Extraordinary story out of Northern California.
For me, the most depressing aspect of the pandemic, particularly over the past few weeks, has been the lack of urgency and focus. It is bad enough in normal times living in a solution-phobic society where navel gazing and hot takes now pass for public discourse, but in a time of crisis, it's the stuff of madness.
While thousands are dying each day and a frightening new variant is emerging, we have at least five vaccines ranging from pretty good to exceptional (two from the US, one from Great Britain, one from Russia and one from China). We should be moving as fast as possible, up to a occasionally beyond the bounds of safety to get shots in as many arms as possible and probably go ahead and pull the trigger on AstraZeneca as well.
Ukiah is a poor rural town of about 16,000. They have few resources and lots of challenges, but they responded to a crisis like it was a crisis which these days is sadly the exception rather than the rule.
Anita Chabria writing for the LA Times.
At 11:35 on Monday morning, senior staff at Adventist Health Ukiah Valley Medical Center in Mendocino County were holding their first 2021 executive meeting when the hospital pharmacist interrupted: The compressor on a freezer storing 830 doses of the Moderna COVID-19 vaccine had stopped working hours earlier, and the alarm meant to guard against such failure had failed.
The doses were quickly thawing.
“It was not how my day was planned,” said Adventist spokeswoman Cici Winiger, who was in the executive meeting. “At that point it was all hands on deck, drop everything.”
The Moderna vaccine is shipped and stored at frozen temperatures, and stays stable up to 8 degrees Celsius in a regular refrigerator for up to 30 days. But once it reaches room temperature, as it did in the Adventist freezer, it must be used within 12 hours. By the time the freezer problem was discovered, the vials had been creeping toward warm for some time.

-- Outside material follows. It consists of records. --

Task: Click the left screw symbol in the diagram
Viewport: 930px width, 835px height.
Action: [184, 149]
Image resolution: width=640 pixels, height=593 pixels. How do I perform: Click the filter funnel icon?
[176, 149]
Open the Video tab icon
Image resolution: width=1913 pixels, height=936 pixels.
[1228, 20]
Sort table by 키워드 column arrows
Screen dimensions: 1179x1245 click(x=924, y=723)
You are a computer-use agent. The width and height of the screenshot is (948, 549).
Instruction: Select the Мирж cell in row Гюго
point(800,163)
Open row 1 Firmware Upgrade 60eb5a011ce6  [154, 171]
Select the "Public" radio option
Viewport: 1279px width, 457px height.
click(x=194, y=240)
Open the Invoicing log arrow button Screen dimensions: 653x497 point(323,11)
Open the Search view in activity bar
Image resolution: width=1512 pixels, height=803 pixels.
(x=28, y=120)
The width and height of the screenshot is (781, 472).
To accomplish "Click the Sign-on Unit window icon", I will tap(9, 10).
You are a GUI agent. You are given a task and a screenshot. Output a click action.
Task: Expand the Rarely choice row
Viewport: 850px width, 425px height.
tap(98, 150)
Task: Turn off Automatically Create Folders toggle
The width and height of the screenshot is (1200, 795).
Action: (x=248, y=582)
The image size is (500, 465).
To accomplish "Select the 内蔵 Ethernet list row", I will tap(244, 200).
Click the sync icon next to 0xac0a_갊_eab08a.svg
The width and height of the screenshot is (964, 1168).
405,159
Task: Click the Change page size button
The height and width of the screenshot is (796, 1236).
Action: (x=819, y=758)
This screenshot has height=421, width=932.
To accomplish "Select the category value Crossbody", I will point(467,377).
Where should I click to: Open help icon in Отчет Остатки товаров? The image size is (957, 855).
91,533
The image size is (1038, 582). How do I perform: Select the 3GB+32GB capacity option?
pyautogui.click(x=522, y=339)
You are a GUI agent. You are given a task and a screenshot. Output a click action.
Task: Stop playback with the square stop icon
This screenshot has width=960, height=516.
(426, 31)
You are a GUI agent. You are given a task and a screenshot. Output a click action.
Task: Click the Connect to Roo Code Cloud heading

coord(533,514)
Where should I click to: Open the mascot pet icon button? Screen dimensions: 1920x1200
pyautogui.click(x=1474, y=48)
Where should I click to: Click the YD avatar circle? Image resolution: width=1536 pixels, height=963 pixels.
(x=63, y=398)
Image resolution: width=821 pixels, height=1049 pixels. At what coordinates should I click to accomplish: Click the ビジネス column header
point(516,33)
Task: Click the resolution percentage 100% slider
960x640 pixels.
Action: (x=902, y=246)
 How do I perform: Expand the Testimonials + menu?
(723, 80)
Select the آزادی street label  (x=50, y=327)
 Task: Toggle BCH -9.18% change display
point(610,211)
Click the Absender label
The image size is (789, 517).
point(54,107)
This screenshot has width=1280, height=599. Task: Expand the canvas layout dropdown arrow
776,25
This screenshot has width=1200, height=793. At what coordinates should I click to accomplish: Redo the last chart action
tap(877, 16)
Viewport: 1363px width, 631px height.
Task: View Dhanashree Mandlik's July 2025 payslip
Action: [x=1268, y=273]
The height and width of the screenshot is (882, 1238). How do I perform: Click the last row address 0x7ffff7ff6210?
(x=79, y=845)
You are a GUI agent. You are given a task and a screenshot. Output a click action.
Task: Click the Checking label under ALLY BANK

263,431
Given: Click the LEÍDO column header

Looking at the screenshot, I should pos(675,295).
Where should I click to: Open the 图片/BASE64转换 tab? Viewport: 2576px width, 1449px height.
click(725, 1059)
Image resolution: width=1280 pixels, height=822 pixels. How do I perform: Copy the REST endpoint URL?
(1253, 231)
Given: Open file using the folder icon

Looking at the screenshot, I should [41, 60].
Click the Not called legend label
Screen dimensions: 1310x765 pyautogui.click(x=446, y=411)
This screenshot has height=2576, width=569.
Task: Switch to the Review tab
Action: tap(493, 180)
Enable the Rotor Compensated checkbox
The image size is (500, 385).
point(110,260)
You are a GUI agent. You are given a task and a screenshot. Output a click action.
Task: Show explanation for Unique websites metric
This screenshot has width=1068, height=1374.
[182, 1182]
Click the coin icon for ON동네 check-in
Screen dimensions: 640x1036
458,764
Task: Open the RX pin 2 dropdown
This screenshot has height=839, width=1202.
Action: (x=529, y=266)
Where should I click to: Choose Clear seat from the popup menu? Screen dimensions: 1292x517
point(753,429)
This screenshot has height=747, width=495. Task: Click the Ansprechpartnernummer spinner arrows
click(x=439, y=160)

Medical staff estimated they had two hours to use them before they would no longer be viable.
With the minutes ticking down, the medical team made the decision that the goal would be to inject every dose, regardless of state guidelines. The medical team believed that “the more people we vaccinate just brings us closer to herd immunity,” Winiger said.
Winiger got on the phone, trying to give the shots first to those on the priority lists. One local elder care facility took 40 doses for staff, and the hospital’s chief medical officer drove them to the facility himself.
About 200 doses belong to the county and were being stored by the hospital. Winiger said those doses were returned to the county. The county in turn gave 100 doses to the city of Ukiah, county Chief Executive Carmel J. Angelo said.
...
An additional 100 doses hit the fire department about 12:15 p.m., Fire Chief Doug Hutchison said. At first, garbled information he received through phone calls left him fearing all 800 doses were coming his way, leaving him thinking, “There is no way,” he said. His full-time staff of 16 had already been promised to help with other clinics.
Hutchison headed to a city conference center, and his remaining crew “began giving shots as fast as we could sit people down and roll up their sleeve,” he said. Their syringes went into the arms of police, essential city staff and firefighters — including Hutchison, who had declined earlier offerings of the vaccine to make sure his staff got it first.
“I was trying to make sure all my people got shots before I did,” he said.
...In Mendocino County, Bednar, the sheriff’s lieutenant, was one of those who received the initial dose Monday, though he isn’t yet sure how he feels about it.
“It’s one of those things where I was a little hesitant at first because it’s a new vaccine,” he said. “But I have family that is older, and it’s better that I get it than possibly risk their safety.”
Even as the shots were being delivered to the jail, a big-rig accident on one of the main highways cut the hospital off from its sister facility about 20 minutes away, Winiger said, making it impossible to reach. Ukiah, a town of about 20,000 surrounded by state and national forest, has a population spread through its rural and often difficult-to-navigate territory, creating a daunting challenge to quickly deliver the doses to remote areas.
The Adventist staff turned instead to the local community, with about 600 shots remaining.
First, they sent a text asking every available medical professional to turn out at one of four sites to give the vaccines and monitor those who took them.
“We had nurses, pharmacists, physicians, even those that are not part of the hospital, coming to help,” said Judson Howe, president for Adventist Health in Mendocino County. “It was all hands on deck and a true community effort.”
Then hospital staff blasted out a text to employees letting people know that anyone who showed up could have the shot. “We just wanted to make sure none of this goes to waste,” Winiger said.
By noon, within 15 minutes after learning of the freezer failure, shots were being administered at all four sites. Lines began to form as word spread and some staff was siphoned off for crowd control. At the site Winiger ran, about 30 people were turned away after the doses ran out. At the main site near the hospital, she estimates about 120 people left without the shot.
But by the two-hour deadline, every dose had found a patient, Winiger said.